— BRIEF —
Continue the tentative ruling below on the demurrer in Diamond v. Hubbard, starting after its final sentence.

Judge: H. Jay Ford, III, Case: 23SMCV02704, Date: 2024-01-23 Tentative Ruling



Case Number: 23SMCV02704    Hearing Date: January 23, 2024    Dept: O

  Case Name:  Diamond v. Hubbard, et al.

Case No.:

23SMCV02704

Complaint Filed:

6-15-23          

Hearing Date:

1-23-24

Discovery C/O:

N/A

Calendar No.:

9

Discovery Motion C/O:

N/A

POS:

OK

 Trial Date:

None

SUBJECT:                 DEMURRER W/ MOTION TO STRIKE

MOVING PARTY:   Defendant Hayley Hubbard

RESP. PARTY:         Plaintiff Jessica Klass Diamond

 

TENTATIVE RULING

            Defendant Hayley Hubbard’s Demurrer is OVERRULED as to the 1st, 3rd and 5th causes of action. Defendant Haley Hubbard’s Motion is Strike punitive damages is DENIED. Plaintiff Jessica Klass Diamond has properly plead all the elements of the 1st and 3rd causes of action. Defendant Hayley Hubbard’s Demurrer to the 5th cause of action was procedurally improper as it did not dispose of the entire cause of action.

— PROVIDED MATERIAL —
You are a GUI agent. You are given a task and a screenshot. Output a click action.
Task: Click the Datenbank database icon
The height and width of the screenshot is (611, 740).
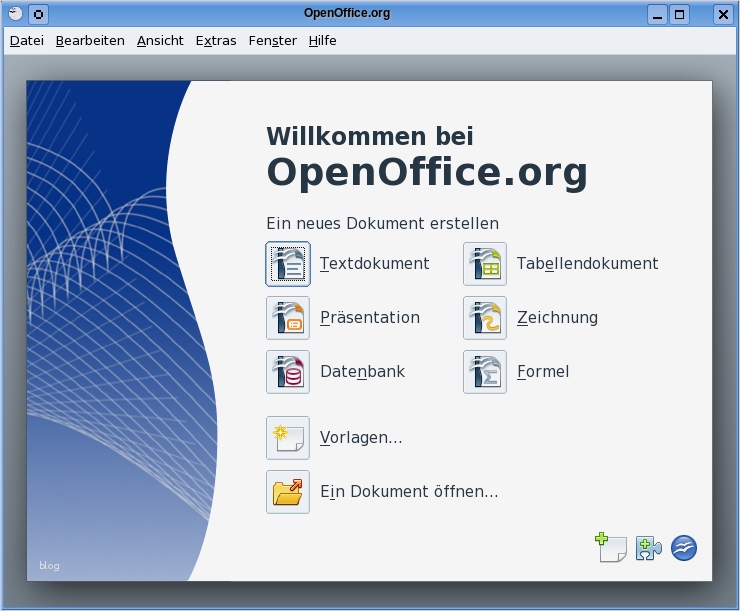pos(288,372)
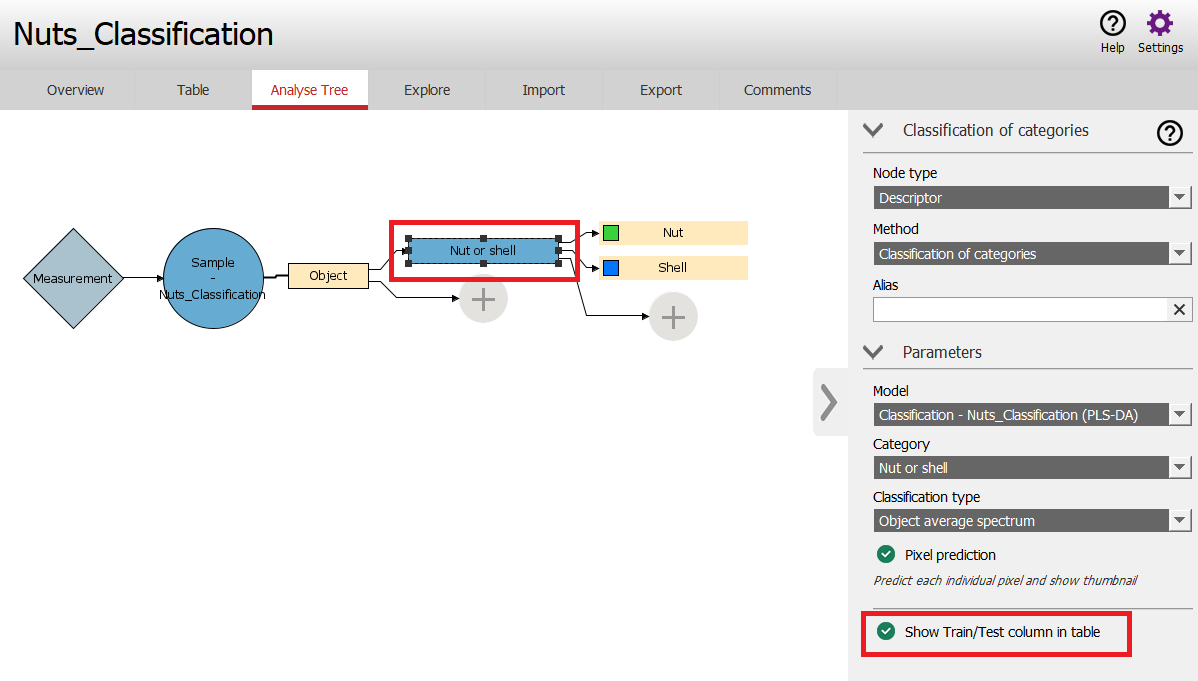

— REPLY TO THE TASK —
 

      I.          Demurrer

  

            As a general matter, in a demurrer proceeding, the defects must be apparent on the face of the pleading or via proper judicial notice. (Donabedian v. Mercury Ins. Co. (2004) 116 Cal.App.4th 968, 994.) “A demurrer tests the pleading alone, and not the evidence or facts alleged.” (E-Fab, Inc. v. Accountants, Inc. Servs. (2007) 153 Cal.App.4th 1308, 1315.) As such, the court assumes the truth of the complaint’s properly pleaded or implied factual allegations. (Id.) The only issue a demurrer is concerned with is whether the complaint, as it stands, states a cause of action. (Hahn v. Mirda (2007) 147 Cal.App.4th 740, 747.)

 

            Plaintiff is only required to allege ultimate facts, not evidentiary facts. (See Committee on Children's Television, Inc. v. General Foods Corp. (1983) 35 Cal.3d 197, 212 [“the complaint should set forth the ultimate facts constituting the cause of action, not the evidence by which plaintiff proposes to prove those facts”); 1 Cal. Affirmative Def. § 10:2 (2d ed.) [allegations of agency, course and scope of employment, etc. qualify as ultimate facts].) Plaintiff’s allegations must be accepted as true on demurrer. (See Yvanova v. New Century Mortgage Corp. (2016) 62 Cal.4th 919, 924 [“For purposes of reviewing a demurrer, we accept the truth of material facts properly pleaded in the operative complaint”].)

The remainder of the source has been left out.